Sur le premier volet, nous mobilisons 1,2 milliard d’euros pour la décarbonation de l’industrie en nous concentrant sur les sites les plus émetteurs de gaz à effet de serre. Sur le second volet, nous investissons massivement pour le développement des technologies bas carbone, notamment dans l’aéronautique et l’automobile. Nous avons également lancé un plan de 7 milliards d’euros d’ici à 2030. Enfin, nous consacrons 500 millions d’euros à l’économie circulaire. En effet, celle-ci contribue à la décarbonation de notre économie et à la préservation de nos ressources naturelles et de la biodiversité. Elle permet également de compenser des vulnérabilités en matière d’accès aux matières premières et à ce titre contribue à notre souveraineté économique.
Sommes-nous de taille pour peser dans la mondialisation face aux États-continents ? Sommes-nous voués à être à la remorque de la Chine et des États-Unis ?
La réponse est oui si nous sortons de la naïveté et si nous sommes capables de renforcer les coopérations européennes. L’Union européenne est le premier continent en matière industrielle. Revendiquons-le ! Mais si nous voulons le rester, il faut adapter notre stratégie. C’est l’objet, à horizon 2030, de la stratégie européenne ambitieuse que nous portons en appui du commissaire Thierry Breton : investissements massifs sur des secteurs stratégiques tels que l’hydrogène, le cloud, le quantique ou la santé, mécanisme d’ajustement carbone aux frontières et ajustement des règles de concurrence et de commerce international pour assurer une concurrence loyale, ou encore accélération des transformations numérique et digitale. Nous sommes à la croisée des chemins !

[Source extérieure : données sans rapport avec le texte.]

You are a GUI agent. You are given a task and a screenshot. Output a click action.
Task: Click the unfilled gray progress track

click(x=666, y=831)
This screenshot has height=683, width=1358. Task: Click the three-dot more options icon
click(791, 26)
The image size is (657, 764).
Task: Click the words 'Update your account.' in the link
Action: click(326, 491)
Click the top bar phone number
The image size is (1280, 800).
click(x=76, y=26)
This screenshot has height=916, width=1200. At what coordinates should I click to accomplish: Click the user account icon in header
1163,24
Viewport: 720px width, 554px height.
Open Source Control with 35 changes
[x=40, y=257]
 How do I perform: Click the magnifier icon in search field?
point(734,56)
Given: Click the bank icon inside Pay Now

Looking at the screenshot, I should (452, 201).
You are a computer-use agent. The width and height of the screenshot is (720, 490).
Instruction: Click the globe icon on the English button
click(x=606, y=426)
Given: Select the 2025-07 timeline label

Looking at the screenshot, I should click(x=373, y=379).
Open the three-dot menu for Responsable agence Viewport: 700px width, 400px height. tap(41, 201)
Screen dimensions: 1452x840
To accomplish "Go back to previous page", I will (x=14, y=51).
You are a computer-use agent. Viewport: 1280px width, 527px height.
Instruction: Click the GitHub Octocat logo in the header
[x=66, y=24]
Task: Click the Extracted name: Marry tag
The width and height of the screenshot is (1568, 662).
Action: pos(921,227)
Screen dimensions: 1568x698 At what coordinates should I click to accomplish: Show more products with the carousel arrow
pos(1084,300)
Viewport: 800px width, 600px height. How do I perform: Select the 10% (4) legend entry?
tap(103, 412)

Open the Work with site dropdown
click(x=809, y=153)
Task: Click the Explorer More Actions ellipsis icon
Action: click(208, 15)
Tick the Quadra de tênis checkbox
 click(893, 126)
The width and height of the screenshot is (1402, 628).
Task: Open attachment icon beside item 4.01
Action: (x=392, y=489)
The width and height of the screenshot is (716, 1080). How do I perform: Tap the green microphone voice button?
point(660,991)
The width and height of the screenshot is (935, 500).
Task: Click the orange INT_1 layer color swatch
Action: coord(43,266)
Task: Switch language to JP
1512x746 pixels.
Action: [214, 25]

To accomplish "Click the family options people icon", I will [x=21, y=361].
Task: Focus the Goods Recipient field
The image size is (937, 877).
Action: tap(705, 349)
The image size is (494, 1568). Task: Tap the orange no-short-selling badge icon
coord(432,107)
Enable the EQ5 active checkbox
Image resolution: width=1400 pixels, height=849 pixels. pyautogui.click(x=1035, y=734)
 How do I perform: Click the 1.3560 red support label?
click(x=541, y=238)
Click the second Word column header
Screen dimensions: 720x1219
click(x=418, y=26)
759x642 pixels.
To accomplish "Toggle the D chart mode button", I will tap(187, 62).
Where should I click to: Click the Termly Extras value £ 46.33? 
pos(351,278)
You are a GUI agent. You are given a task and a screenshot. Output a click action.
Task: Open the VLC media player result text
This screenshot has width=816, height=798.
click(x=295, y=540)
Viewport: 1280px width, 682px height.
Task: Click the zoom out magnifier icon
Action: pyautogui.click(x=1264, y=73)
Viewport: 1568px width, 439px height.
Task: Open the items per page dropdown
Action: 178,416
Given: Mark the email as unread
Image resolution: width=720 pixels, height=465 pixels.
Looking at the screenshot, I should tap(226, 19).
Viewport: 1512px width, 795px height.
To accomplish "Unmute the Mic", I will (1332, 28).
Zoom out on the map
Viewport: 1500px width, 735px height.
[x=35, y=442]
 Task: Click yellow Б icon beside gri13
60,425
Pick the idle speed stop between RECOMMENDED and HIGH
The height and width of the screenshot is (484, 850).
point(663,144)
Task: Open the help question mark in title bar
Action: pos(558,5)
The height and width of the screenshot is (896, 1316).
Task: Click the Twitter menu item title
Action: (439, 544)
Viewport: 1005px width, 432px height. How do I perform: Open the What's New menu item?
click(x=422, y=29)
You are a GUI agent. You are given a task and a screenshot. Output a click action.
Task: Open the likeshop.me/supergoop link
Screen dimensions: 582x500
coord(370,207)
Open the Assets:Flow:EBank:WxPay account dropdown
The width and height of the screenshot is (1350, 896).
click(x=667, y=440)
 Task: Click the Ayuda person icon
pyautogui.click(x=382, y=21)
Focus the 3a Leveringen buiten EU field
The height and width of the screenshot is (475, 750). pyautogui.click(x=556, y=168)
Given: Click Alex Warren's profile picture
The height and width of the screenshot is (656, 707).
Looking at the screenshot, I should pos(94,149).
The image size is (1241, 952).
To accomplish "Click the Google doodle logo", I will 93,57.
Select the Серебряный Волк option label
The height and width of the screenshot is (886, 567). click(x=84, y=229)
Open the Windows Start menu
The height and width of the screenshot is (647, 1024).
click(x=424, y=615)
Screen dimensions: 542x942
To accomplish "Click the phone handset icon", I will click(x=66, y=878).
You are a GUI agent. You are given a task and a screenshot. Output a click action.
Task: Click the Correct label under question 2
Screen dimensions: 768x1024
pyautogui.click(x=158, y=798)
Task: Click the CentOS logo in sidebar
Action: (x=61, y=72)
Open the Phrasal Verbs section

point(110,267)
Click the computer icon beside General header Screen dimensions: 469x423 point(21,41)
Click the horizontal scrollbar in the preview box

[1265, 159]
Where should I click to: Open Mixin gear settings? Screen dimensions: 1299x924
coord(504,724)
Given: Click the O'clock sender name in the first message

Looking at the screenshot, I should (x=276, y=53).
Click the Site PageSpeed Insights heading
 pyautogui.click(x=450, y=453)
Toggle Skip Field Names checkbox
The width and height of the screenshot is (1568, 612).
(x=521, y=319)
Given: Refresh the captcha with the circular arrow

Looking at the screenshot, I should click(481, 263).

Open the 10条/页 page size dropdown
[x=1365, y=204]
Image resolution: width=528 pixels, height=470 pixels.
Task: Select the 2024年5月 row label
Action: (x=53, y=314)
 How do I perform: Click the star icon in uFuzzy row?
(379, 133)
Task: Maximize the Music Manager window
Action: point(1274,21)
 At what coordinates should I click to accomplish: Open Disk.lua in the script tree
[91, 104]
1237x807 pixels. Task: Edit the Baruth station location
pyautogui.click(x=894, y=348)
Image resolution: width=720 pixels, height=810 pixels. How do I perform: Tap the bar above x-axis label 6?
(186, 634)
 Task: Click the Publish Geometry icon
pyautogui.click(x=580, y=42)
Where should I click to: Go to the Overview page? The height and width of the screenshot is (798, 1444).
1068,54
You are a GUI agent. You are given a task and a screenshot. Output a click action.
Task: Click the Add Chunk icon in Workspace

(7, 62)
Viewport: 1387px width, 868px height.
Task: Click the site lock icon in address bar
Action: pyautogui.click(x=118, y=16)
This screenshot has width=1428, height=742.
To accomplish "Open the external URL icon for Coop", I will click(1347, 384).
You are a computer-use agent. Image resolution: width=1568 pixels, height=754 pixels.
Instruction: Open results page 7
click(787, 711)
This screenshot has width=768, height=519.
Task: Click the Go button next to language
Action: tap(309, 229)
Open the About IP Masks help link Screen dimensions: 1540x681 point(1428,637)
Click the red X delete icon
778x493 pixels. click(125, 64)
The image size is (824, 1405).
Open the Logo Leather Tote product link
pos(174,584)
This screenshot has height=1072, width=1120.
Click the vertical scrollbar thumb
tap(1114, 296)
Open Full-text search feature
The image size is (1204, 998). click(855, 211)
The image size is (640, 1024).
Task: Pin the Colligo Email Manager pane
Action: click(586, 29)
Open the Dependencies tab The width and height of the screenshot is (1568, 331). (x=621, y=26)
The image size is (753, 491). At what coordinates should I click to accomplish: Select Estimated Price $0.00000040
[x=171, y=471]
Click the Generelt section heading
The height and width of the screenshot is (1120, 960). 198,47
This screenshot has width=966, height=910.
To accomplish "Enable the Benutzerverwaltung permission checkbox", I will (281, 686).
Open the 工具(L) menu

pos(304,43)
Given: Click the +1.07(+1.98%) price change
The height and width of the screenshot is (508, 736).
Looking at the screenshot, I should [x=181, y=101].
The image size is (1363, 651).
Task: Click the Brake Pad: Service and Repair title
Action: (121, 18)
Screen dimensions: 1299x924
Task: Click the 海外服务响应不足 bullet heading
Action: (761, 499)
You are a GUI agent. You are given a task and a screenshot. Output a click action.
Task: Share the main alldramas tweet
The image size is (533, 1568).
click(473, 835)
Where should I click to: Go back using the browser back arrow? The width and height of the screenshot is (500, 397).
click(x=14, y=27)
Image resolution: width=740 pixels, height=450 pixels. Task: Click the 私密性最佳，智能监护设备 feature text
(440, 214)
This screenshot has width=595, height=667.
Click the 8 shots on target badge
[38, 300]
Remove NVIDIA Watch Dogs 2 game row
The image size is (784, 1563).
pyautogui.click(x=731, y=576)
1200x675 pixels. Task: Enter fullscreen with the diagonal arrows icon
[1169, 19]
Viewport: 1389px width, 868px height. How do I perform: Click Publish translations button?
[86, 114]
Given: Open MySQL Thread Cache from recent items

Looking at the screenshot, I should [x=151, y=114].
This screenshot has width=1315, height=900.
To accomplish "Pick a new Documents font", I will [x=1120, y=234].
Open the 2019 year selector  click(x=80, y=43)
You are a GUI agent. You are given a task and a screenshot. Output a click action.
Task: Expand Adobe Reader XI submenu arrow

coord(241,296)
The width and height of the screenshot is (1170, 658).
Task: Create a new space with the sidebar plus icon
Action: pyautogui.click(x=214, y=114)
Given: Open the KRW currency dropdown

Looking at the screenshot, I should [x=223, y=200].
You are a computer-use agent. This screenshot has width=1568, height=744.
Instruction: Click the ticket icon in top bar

Cette crise marquera-t-elle durablement le début de la naissance d’un nouveau capitalisme ?
Le capitalisme anglo-saxon qui évalue la performance sur le seul retour à court terme pour l’actionnaire n’existe que depuis une quarantaine d’années. La question de la responsabilité sociale des entreprises est bien plus ancienne même si elle retrouve un nouveau lustre aujourd’hui et une nouvelle actualité avec la lutte contre le changement climatique. Pour ma part, je suis convaincue que la RSE doit être regardée comme un levier de la performance des entreprises. Elle conditionne en effet la force de la marque employeur, la fidélisation des clients et permet de mieux appréhender les risques réputationnels, opérationnels et financiers susceptibles de mettre en grande difficulté l’entreprise s’ils se réalisent.
Je plaide pour un capitalisme patient qui réinvestit dans les hommes et les machines, qui est soucieux de l’employabilité des salariés, de la lutte contre les inégalités, de la bonne insertion des jeunes, de la diversité de ses recrutements. Ce sont autant de facteurs de compétitivité. Je plaide pour un capitalisme soutenable qui anticipe les risques qui pèsent sur l’accès aux matières premières et biens essentiels comme l’eau, et anticipe l’impact du changement climatique.
Je ne doute pas que c’est ce capitalisme-là qui portera les plus belles histoires entrepreneuriales de notre continent.
Propos recueillis par Aude de Castet, directrice de la publication, le 15 juin 2021.